Volker Beckers, CEO RWE npower, said: “The energy sector is the engine room of any economy, and Britain needs more than £200bn to make that engine fit for purpose over the next few years. That money will come from private investors not Government, but still adds up to around £8,000 of investment for every household in Britain.
"For Britain to remain an attractive market for investors, energy policy must be given adequate priority and resource across Government.
“We must find the balance between continuing uncertainty and taking the time to get the right mechanisms implemented in the right way, and hopefully the chance for all stakeholders to scrutinise the Bill will help the Government in achieving this aim.

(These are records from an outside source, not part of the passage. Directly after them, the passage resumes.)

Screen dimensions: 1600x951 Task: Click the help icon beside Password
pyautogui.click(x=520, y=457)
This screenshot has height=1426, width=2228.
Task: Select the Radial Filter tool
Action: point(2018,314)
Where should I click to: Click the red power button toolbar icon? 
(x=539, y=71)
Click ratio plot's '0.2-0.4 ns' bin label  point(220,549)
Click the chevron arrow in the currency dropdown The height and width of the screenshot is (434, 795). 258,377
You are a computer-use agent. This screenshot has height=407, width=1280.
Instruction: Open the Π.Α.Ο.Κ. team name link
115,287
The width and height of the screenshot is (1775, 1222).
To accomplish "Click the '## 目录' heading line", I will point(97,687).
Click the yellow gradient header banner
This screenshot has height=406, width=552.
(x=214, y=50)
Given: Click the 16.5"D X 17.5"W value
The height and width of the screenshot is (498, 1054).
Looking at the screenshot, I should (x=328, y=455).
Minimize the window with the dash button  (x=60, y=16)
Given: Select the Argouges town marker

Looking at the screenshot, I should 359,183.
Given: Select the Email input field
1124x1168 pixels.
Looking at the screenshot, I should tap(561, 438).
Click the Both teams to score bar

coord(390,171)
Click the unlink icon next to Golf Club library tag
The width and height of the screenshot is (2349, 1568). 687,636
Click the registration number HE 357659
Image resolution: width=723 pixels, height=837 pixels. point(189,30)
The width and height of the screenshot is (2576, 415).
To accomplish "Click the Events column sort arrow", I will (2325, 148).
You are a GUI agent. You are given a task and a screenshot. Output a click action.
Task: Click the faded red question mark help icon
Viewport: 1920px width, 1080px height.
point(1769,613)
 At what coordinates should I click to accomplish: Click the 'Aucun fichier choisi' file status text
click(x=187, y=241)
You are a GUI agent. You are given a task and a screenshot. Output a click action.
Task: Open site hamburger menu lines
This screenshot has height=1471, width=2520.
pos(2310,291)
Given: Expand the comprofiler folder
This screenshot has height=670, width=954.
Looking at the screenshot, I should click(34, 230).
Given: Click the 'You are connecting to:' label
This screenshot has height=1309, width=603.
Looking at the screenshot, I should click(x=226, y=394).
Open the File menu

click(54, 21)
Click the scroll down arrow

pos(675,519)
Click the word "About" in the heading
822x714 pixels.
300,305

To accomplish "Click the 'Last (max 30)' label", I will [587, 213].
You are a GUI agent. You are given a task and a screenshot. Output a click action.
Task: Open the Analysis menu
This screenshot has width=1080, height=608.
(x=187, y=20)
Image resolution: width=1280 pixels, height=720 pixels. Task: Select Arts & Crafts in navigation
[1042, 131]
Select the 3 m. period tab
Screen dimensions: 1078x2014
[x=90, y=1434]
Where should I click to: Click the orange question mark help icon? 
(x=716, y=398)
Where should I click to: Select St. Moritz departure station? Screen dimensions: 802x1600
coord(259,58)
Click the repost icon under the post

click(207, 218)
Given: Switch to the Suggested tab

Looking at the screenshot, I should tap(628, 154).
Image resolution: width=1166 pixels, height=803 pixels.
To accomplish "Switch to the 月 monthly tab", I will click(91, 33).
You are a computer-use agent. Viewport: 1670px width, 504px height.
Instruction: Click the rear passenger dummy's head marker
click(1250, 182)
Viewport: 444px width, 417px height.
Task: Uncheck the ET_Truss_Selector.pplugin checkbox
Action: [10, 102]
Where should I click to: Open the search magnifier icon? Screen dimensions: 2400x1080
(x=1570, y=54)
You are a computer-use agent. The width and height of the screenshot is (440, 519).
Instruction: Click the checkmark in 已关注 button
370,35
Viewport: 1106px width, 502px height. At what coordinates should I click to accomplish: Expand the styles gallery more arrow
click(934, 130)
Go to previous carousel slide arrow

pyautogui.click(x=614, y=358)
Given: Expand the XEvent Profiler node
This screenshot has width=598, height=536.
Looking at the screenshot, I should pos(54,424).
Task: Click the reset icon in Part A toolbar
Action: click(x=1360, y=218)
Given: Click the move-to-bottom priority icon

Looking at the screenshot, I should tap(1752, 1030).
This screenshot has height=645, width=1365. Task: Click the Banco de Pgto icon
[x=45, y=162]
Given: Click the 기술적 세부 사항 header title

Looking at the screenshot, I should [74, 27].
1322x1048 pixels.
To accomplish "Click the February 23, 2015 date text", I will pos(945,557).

“However, I remain concerned by the amount of change being implemented in the energy sector and the time it is taking. I applaud Government’s appetite for reform, but pulling so many levers at once in such a complex area risks losing sight of your original objectives. What the energy sector needs now is simplicity and clarity; policy that puts the customer and Britain’s economy at the heart of every decision we make.”
Combined Heat and Power Association Director, Graham Meeks commented: “The Bill announced today may be an important step in securing investments low-carbon power generation in the 2020s and 2030s, but may do little or nothing to address the energy challenges we face in this decade ahead of us.
“Consumers are facing the prospect of rising energy costs as old power stations close, but the reality is that the market is facing an hiatus in investment in new power generation. To tackle this problem we need simple measures that will drive investment in proven and reliable carbon-savings technologies – renewables, gas with combined heat and power, and straightforward energy efficiency.
“We welcome the Government’s move to publish the draft Energy Bill and expose it to pre-legislative scrutiny. It is vital that this process results in reform proposals that are workable in practice and which work in the interests of consumers today – delivering truly affordable and reliable low-carbon energy in the coming months and years, not just in the next few decades.”